* _Quoted text_:
┌──
We tested two hypotheses: that present patterns of diversity and occurrence of endemic species, are related to

  • stability of the climate; and/or

  • persistence of a biome over glacial-interglacial time scales.

We tested our hypotheses using as a model group of organisms the 697 native bird species that breed in southern Africa. These included 163 regional endemics, such as the orange-breasted sunbird, endemic to the fynbos, and the Karoo korhaan, endemic to the Karoo. We used bird species because their present distribution in the region is more completely mapped than other major groups.

We looked at the past 140,000 years. This extends from the penultimate glacial period through the last interglacial period (starting about 127,200 years ago), through the last glacial period (starting about 109,500 years ago) and the current interglacial or Holocene period (starting about 11,700 years ago).
└──
* _Recorded information_:
┌──
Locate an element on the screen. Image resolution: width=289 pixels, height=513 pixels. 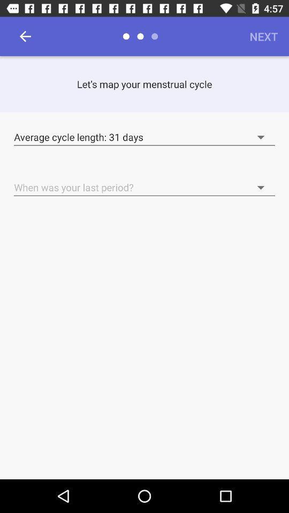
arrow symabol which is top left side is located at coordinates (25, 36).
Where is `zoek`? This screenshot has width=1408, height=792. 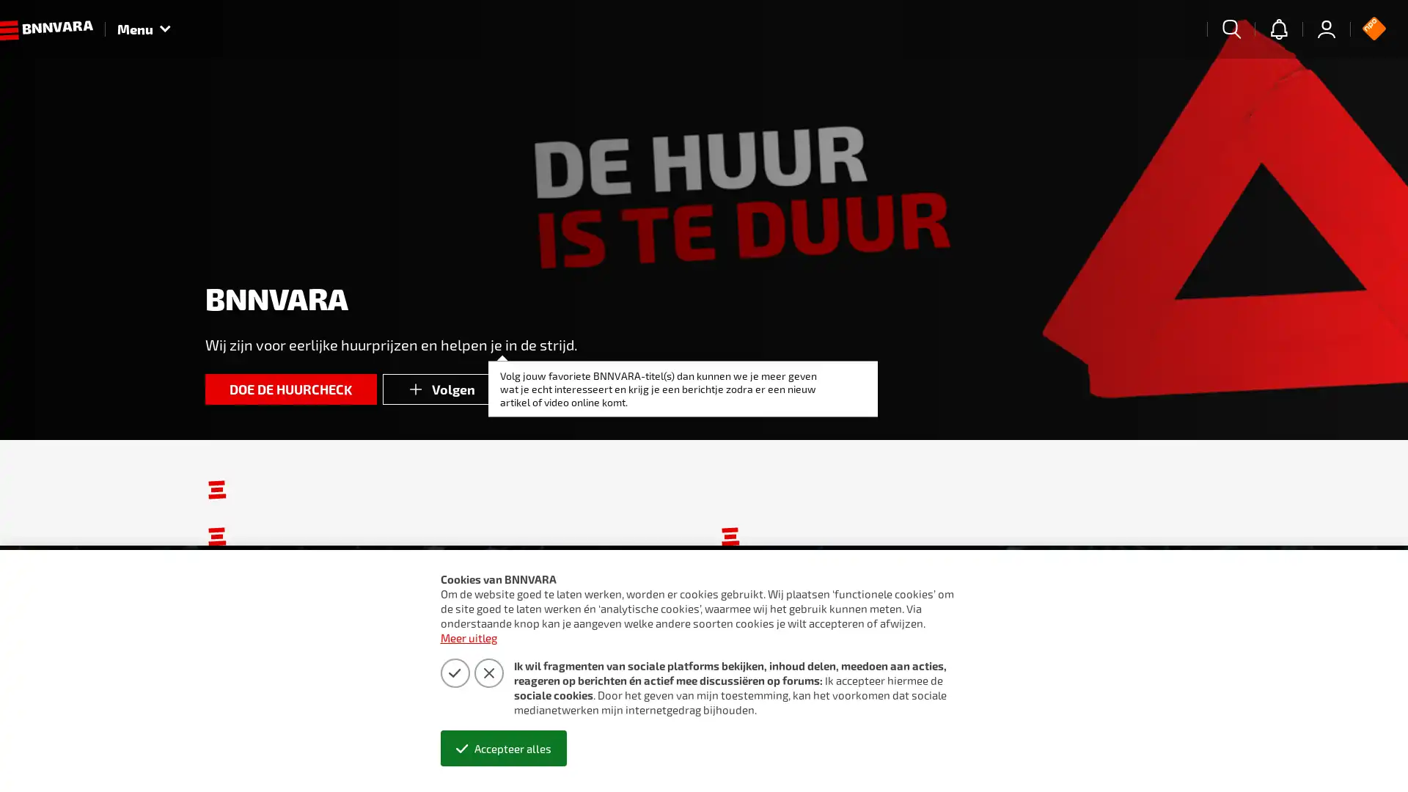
└──
* _Required actions_:
(1) In the passage on southern African birds, why were bird species chosen as the model group? Answer in one to three sentences.
(2) In the passage on southern African birds, transcribe the text from "We looked at" up to and including "11,700 years ago).".

* _Answers_:
(1) Bird species were chosen because their present distribution in the region is more completely mapped than that of other major groups.

(2)
We looked at the past 140,000 years. This extends from the penultimate glacial period through the last interglacial period (starting about 127,200 years ago), through the last glacial period (starting about 109,500 years ago) and the current interglacial or Holocene period (starting about 11,700 years ago).